§ Exercise objective
Up to and including the line containing "This screenshot has width=506, height=432.", please reproduce the lines of the listing below, starting from the top.

---- Given information

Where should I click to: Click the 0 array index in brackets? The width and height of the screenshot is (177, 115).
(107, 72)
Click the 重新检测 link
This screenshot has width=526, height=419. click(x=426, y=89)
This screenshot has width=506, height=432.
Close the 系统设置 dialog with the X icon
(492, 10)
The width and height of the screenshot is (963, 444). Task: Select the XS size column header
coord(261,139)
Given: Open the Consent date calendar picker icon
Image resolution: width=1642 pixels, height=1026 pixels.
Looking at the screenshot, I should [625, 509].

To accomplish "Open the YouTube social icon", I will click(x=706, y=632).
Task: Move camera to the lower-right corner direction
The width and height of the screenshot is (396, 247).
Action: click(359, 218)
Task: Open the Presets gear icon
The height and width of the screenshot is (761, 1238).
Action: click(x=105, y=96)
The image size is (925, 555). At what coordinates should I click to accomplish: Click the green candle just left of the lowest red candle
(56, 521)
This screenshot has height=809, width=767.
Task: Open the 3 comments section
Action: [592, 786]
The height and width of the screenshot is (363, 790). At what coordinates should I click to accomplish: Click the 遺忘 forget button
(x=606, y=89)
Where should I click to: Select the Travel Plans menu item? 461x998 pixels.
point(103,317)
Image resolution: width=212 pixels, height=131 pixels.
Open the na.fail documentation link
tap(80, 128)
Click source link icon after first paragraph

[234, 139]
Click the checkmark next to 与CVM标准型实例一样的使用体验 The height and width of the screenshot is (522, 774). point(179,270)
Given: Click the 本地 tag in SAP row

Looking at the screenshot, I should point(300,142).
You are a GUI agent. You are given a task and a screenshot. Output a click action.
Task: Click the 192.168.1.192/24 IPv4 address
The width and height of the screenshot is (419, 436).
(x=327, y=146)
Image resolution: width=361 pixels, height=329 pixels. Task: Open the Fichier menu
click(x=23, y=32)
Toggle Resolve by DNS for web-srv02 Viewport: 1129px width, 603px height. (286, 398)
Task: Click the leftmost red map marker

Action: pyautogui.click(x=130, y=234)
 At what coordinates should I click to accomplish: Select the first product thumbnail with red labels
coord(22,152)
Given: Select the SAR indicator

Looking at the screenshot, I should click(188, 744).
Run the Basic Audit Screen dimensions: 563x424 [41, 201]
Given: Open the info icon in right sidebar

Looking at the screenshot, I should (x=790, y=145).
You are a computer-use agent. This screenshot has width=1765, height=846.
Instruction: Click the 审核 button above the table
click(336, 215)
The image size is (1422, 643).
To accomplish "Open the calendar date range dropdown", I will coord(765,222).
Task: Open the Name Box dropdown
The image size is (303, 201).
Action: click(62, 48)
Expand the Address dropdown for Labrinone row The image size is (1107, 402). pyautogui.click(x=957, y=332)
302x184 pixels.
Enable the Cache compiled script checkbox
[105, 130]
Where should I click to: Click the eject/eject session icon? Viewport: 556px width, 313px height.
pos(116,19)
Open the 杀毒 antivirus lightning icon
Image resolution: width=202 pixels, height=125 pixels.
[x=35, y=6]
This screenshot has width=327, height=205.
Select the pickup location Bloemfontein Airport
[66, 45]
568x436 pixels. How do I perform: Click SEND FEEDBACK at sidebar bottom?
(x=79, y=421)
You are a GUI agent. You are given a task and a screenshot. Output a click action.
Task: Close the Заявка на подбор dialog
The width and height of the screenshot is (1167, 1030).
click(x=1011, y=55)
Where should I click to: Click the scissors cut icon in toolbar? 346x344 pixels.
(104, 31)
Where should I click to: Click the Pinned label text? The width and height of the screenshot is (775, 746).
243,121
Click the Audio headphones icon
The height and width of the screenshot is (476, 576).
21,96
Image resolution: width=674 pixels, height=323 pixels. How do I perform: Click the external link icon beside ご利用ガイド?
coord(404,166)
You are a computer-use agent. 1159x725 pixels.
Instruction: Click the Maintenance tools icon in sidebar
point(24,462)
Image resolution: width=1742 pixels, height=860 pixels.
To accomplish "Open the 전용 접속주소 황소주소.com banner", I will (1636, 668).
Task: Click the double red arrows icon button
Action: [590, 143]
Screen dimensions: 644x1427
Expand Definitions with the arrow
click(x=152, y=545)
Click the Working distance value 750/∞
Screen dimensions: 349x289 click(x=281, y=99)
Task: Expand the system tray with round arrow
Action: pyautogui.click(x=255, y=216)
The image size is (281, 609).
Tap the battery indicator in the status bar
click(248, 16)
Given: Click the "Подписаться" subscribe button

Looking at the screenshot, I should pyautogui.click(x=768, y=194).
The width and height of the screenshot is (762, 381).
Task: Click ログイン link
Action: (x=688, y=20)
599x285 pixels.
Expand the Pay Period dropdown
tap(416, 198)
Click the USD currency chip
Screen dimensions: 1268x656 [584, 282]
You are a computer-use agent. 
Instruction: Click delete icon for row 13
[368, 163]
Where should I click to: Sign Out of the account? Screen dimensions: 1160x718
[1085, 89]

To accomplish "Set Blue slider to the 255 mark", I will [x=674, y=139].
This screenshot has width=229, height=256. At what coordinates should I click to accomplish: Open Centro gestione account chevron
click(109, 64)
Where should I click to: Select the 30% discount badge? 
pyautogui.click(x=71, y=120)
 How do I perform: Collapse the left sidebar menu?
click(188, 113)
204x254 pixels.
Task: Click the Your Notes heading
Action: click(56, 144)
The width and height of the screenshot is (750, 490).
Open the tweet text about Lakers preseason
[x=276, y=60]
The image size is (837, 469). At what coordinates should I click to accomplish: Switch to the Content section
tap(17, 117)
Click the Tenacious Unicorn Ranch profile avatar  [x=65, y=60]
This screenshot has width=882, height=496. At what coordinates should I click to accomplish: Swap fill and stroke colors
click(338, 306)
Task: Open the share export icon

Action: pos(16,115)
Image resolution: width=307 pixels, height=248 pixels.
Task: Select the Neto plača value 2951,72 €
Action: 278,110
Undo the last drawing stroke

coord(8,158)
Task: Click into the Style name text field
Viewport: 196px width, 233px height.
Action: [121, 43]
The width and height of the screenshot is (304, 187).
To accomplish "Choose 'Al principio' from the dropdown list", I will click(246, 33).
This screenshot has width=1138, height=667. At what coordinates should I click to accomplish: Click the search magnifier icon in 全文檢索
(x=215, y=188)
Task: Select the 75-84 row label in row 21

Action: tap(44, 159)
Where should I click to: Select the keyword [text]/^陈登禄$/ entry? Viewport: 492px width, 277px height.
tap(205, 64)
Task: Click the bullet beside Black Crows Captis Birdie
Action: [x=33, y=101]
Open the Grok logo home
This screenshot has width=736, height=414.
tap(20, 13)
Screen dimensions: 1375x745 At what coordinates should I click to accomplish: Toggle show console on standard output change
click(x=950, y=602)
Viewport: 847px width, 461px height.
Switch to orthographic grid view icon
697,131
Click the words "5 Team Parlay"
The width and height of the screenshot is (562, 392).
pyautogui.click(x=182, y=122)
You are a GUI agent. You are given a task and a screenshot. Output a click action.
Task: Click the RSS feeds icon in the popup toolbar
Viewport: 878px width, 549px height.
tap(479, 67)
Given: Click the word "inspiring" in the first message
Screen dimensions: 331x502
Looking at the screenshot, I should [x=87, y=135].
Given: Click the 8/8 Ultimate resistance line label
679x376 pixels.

--------

§ Response box
Where should I click to: Click the 0 array index in brackets? The width and height of the screenshot is (177, 115).
(107, 72)
Click the 重新检测 link
This screenshot has width=526, height=419. click(x=426, y=89)
This screenshot has width=506, height=432.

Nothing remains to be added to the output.